The input provided to the script contains information on the current node as well as the observed states for all nodes in the cluster. It also contains details on what has actually changed.
A script with this entry point can look like this:
using Skyline.DataMiner.Automation;
using Skyline.DataMiner.Net.NodeRecovery;
namespace NodeRecovery_Local_Action_Example
{
public class Script
{
[AutomationEntryPoint(AutomationEntryPointType.Types.OnNodeRecoveryLocalStateChange)]
public LocalStateChangeOutput OnNodeRecoveryLocalStateChange(IEngine engine, LocalStateChangeInput input)
{
engine.GenerateInformation($"Hello From OnNodeRecoveryLocalStateChange, "
+ $"executing dma: {input.LocalNodeId}, "
+ $"local state: {input.ClusterState[input.LocalNodeId]}");
return new LocalStateChangeOutput();
}
}
}
Pitfalls for local state changes
Make sure your script logic is aware of the following:
- The script will be executed on each of the nodes that detects a state change for a node.
- The script will be executed on every state change. This includes going from Unknown to Healthy on node startup.
- The script will be executed when nodes enter or leave maintenance mode, even if no other state changes occur.
- One script execution can correspond with multiple node state changes at once.
- Even if a node is marked as being in maintenance mode, the state for this node will still be reported as Healthy, Outage, or Unknown. It is up to the script to check the maintenance state if needed and to decide how to handle it.

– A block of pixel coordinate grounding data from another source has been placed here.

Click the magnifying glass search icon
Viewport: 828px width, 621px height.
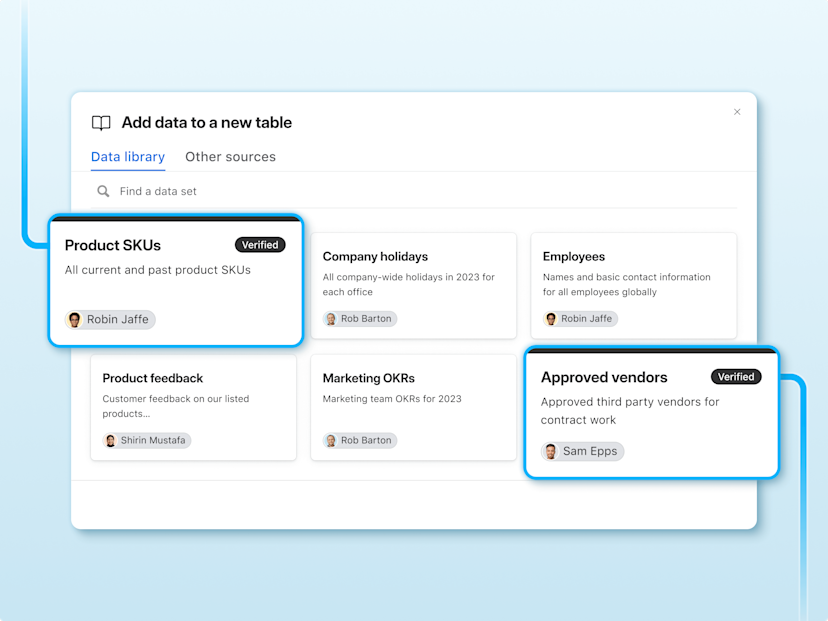[x=102, y=191]
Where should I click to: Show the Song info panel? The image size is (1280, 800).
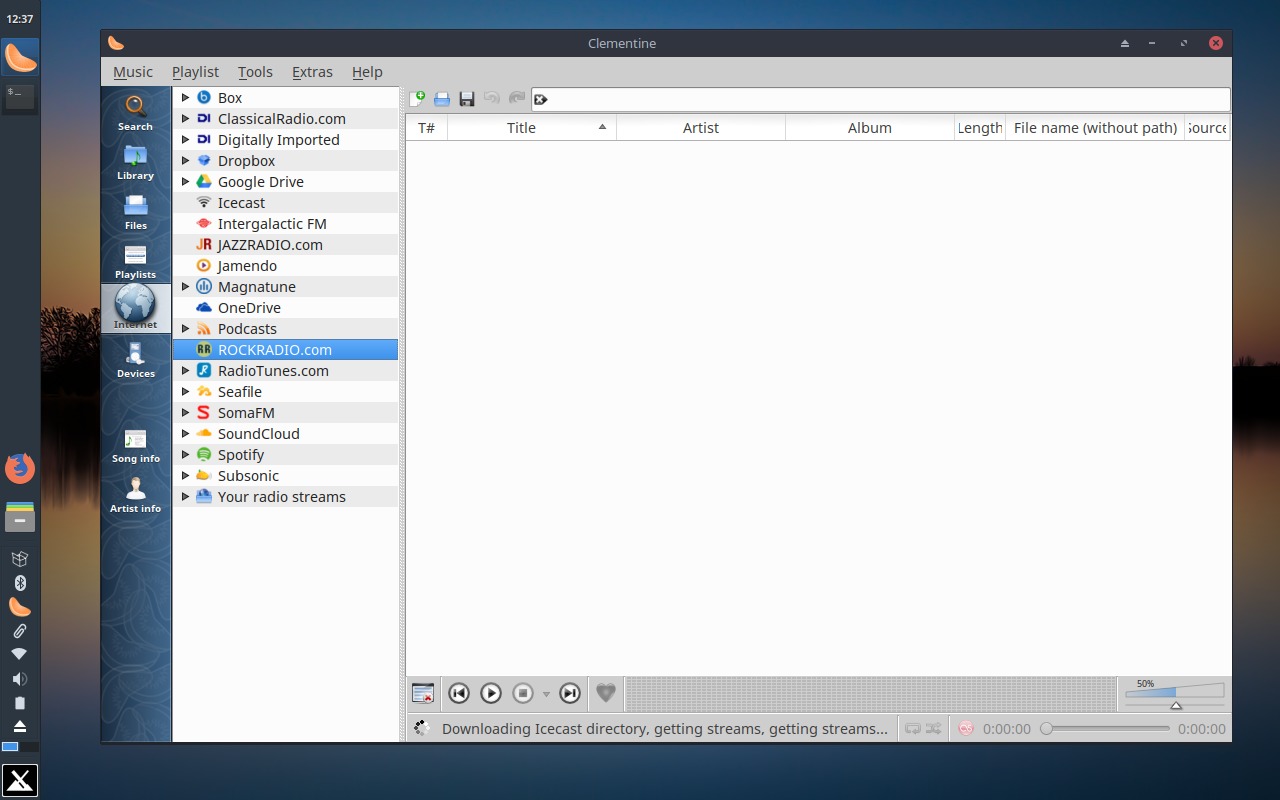[x=135, y=443]
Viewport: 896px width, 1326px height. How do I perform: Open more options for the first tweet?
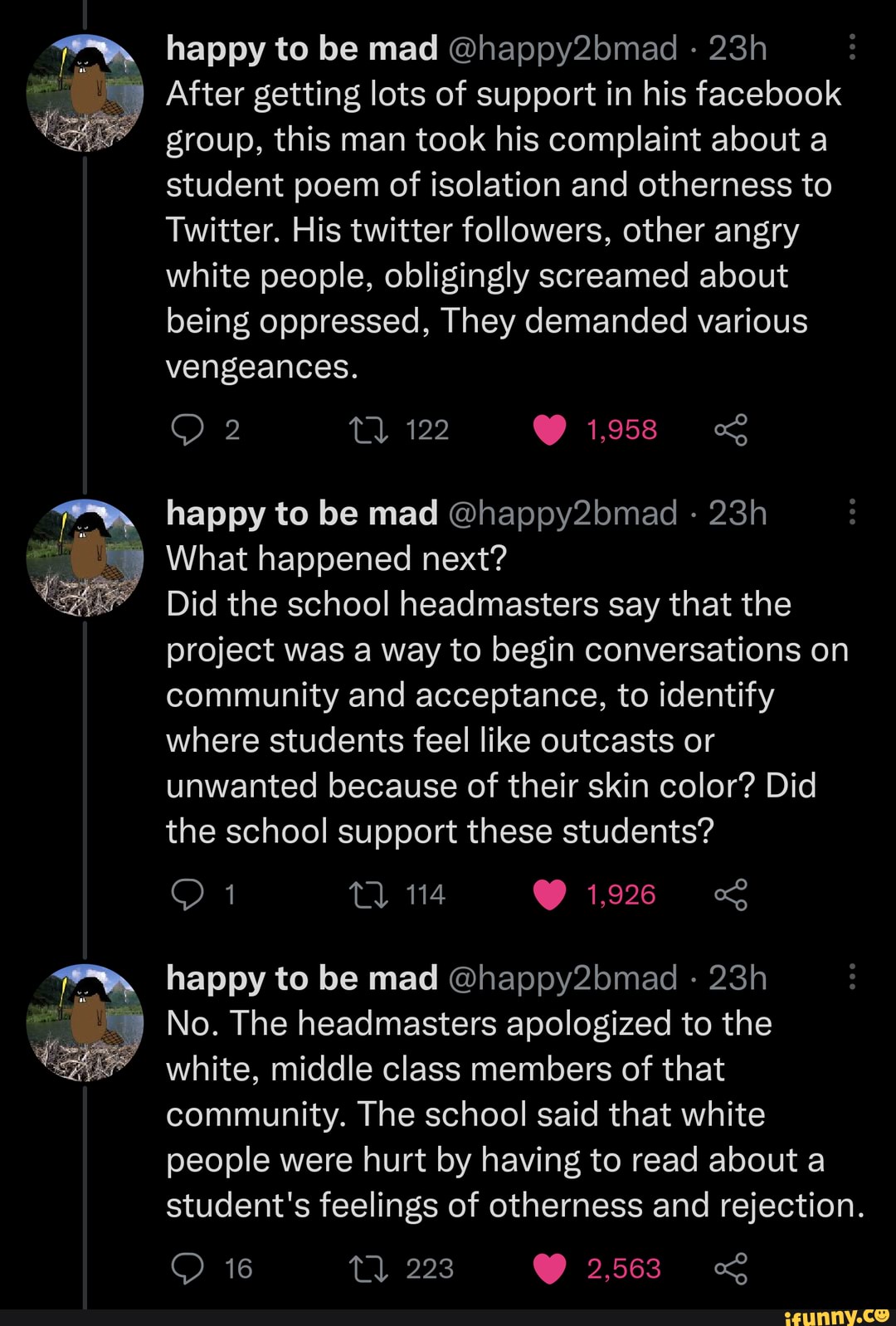(x=852, y=48)
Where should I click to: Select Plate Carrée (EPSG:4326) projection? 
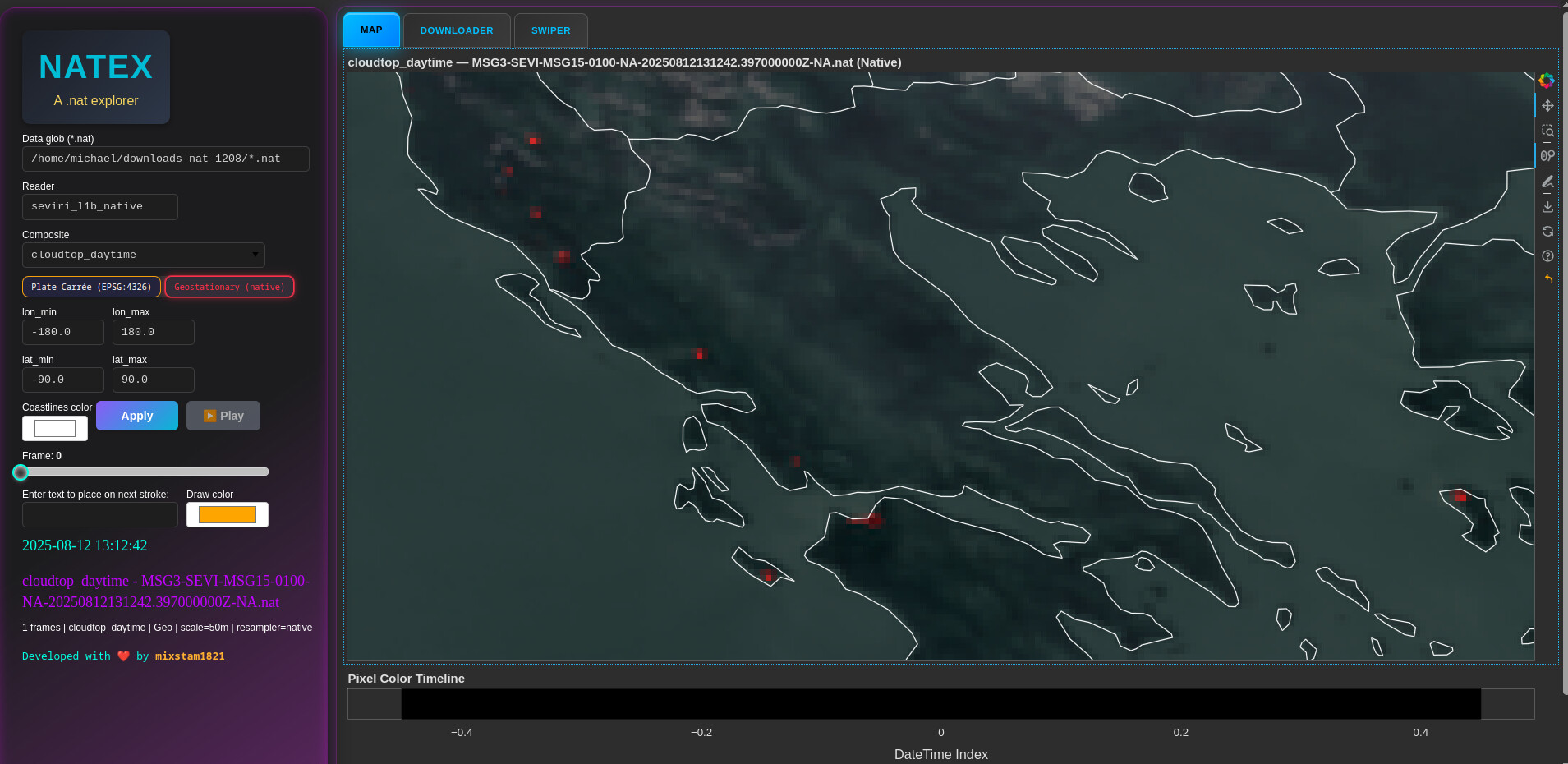[x=91, y=287]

We also highly recommend that you have your script check the incoming node IDs, states, and maintenance states before starting any actions.
Global state change
The global state change script is triggered whenever the global cluster state changes. Unlike local state changes where each node independently detects changes from its own perspective, global state changes represent a cluster-wide consensus.
The script will only be executed on the leader node when the global cluster state changes. The leader node gets elected within the cluster and updates if the leader no longer has a view on the majority of the cluster. This ensures that actions based on global state changes are executed only once across the cluster, avoiding duplicate actions that would occur with local state changes. If a cluster has less than three nodes, there cannot be a leader and thus no global state changes will be detected.
By default, if there is a script called NodeRecovery - Global State Change in the Automation module, this will be used as the global state change script. You can customize this script name in the Node Recovery settings.
The script requires a custom entry point of type OnNodeRecoveryGlobalStateChange. This entry point method should have the IEngine object as its first argument, a GlobalStateChangeInput object as its second argument, and an instance of GlobalStateChangeOutput as output.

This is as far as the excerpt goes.